## Directions for this task
Give the items from the line containing "Open the PS5 GameStop external link icon" through the line containing "pos(506,204)" as a Markdown table with the columns n and Line, numbering each row and skipping any blank lines.

Portion of a data file:
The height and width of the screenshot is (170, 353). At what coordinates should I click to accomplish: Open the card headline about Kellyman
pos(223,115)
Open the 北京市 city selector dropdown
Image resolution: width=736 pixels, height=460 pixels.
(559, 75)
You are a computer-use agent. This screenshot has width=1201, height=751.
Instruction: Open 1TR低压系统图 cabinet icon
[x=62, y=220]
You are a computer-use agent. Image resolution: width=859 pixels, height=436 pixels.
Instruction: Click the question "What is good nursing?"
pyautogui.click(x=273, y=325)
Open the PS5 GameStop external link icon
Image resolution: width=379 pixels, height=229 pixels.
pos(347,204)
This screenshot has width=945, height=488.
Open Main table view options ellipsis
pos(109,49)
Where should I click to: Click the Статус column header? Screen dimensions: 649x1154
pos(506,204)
--
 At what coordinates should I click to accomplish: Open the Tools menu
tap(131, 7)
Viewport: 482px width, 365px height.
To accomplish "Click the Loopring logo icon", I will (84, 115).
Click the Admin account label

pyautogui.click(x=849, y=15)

## Output for this task
| n | Line |
|---|---|
| 1 | Open the PS5 GameStop external link icon |
| 2 | Image resolution: width=379 pixels, height=229 pixels. |
| 3 | pos(347,204) |
| 4 | This screenshot has width=945, height=488. |
| 5 | Open Main table view options ellipsis |
| 6 | pos(109,49) |
| 7 | Where should I click to: Click the Статус column header? Screen dimensions: 649x1154 |
| 8 | pos(506,204) |